拙サイト掲示板書き込み No.7006 から(2006/11/14 21:53)

(ケイケイさん)
 ヤマさん、こんばんは。

ヤマ(管理人)
 ようこそ、ケイケイさん。こちらでは、お久しぶりですね(笑)。

(ケイケイさん)
 さて『手紙』に続き、『トンマッコルへようこそ』を観て来ました。ヤマさんとお話出来たらと思っております(^^)。高知でも絶賛上映中みたいなんで、どうぞよろしく〜。

ヤマ(管理人)
 高知では、最終回が午後6時からの今週限りで、今日を逃すともう観られなくなるもんで、駆け付けて来ました(えへ)。

(ケイケイさん)
 あんまりヒットせえへんかったみたいですね。私が観た日曜日の初回も、ガラガラでした。

ヤマ(管理人)
 こっちは、そうでもなかったんですよ。もっとも一日二回しか上映がなく、最終回が午後6時となると、平日は、その時間で観るしかないって感じですが(苦笑)。

(ケイケイさん)
 私が観た回がガラガラだったのは、公開から日が開いたからかもしれませんが、『涙そうそう』は、一ヵ月後の平日でも、ほぼ満席。

ヤマ(管理人)
 あれも、なかなかいいですから(笑)。

(ケイケイさん)
 でも、こんなに早くお話できるとは、とっても嬉しいです。

ヤマ(管理人)
 それだけ高知での打ち切りが早かったっていうことで(苦笑)。
 『トンマッコルへようこそ』は、不思議なテイストの作品で、ちょうど下妻物語を観たときのような新味を覚え、どこかノーマンズ・ランドを思い出させるような寓話性を感じましたよ。韓国映画は特に、ケイケイさんとお話しすると何倍も深めてもらえるので、僕もとても楽しみです。

(ケイケイさん)
 前半が寓話性が強かったですね。後半がなくて、ただ南北両方ともトンマッコルによって癒されて、仲良くなりましたとさ、では納得できなかったと思います(笑)。

ヤマ(管理人)
 ええ、その効果で僕は、むしろエンディングのほうに強い寓話性を感じてました。

(ケイケイさん)
 賛否両論、宮崎アニメを彷彿させるという感想も耳に入って来ましたが、先入観なしに真っ白で観ると、前半のファンタジー風の展開から、後半のシビアに現実を映す様子も無理がなく、南北統一を目指す気持ちが深々と伝わってきて、私は『力道山』並みに気に入りました。

ヤマ(管理人)
 あ、僕もちょうど力道山と同じランク付けでメモしてますよ。

(ケイケイさん)
 『力道山』は、本国の韓国人が在日を描いて出色でしたよ。だいたい本国の人が在日に目を向けるのさえ珍しいですから。
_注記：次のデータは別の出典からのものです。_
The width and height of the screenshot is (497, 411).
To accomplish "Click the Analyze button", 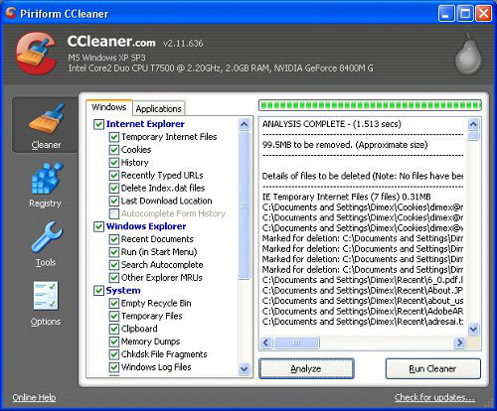I will 306,368.
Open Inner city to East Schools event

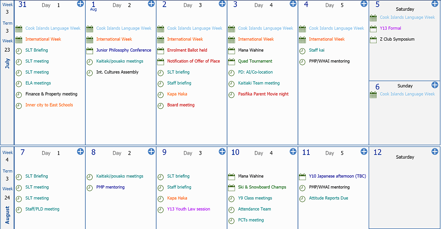pyautogui.click(x=49, y=105)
-------アメリカ批判の映画だったのか?-------

ヤマ(管理人)
 「俺たちも連合軍だよね」と悲壮な戦いを前にして、北鮮の少年兵がどこか嬉しそうに口にする『トンマッコルへようこそ』が韓国で大ヒットし、その年の興行第1位を記録した背景には、やはり南北問題の解消を願う韓国の人々の想いの深さがあるのだろうなと改めて思いました。

(ケイケイさん)
 私も強く感じました。韓国映画はドロドロ感じさせるのが好きですが(笑)、この作品では、爽やかに感じさせてくれたのが好ましかったです。

ヤマ(管理人)
 確かに(笑)。コテコテを避けた爽やかテイストは珍しいですな。

(ケイケイさん)
 痛烈なアメリカ批判と受け取っている方が多いんですが、私はちょっと違う観方です。

ヤマ(管理人)
 まぁ、それもあるようには思うけど、それ以上に、南北統一への想いのほうを強く感じましたね。

(ケイケイさん)
 ですよね。「痛烈なアメリカ批判」とだけ捉えている方が多いのには、びっくりしました。もちろん軍=国政への批判はあると思いますが、あのスミスの涙はどうなるねん? と。トンマッコルの命運を託されていたのはスミスですよね?

ヤマ(管理人)
 ええ。南北連合軍の指揮を任されたヒョンチョル中尉は、そのためにスミスと彼を救出に来た韓国兵とを下山させたんですから。最初の攻撃ははぐらかせても、第二波は自分たちではくい止められないと覚悟してましたからね。

(ケイケイさん)
 巷の感想では、この辺が無視されているような気がしますねぇ。

ヤマ(管理人)
 まぁね、トンマッコルとアメリカ的なものとの対比として、スミス救出小隊が訪れたときの乱暴で尊大な振る舞いをかなり痛烈に描いてましたからねー。

(ケイケイさん)
 私は、「スミス=アメリカ、トンマッコル=朝鮮半島」と観たので、アメリカの存在はとても重要なのだと感じたんですが。

ヤマ(管理人)
 そうです。強大な力を持つアメリカが朝鮮半島に住む人たちの真情を理解することが、何よりも鍵を握っているっていうことですよね。

(ケイケイさん)
 そうなんですよ、「これが人生だ!」を、他の五人に言わせたのではなく、スミスに言わせたところに、深い意味があると思います。

ヤマ(管理人)
 同感です。スミスの目が開かれたわけですよね。それ、大事なとこですよ、ホント。

(ケイケイさん)
 『グエムル』でも、感想を書いたあと、ジュノ監督の記述を読んだのですが、ことさらアメリカを批判したつもりはないと書かれていましたし。この辺は仕方ないと言えば仕方ないんでしょうが。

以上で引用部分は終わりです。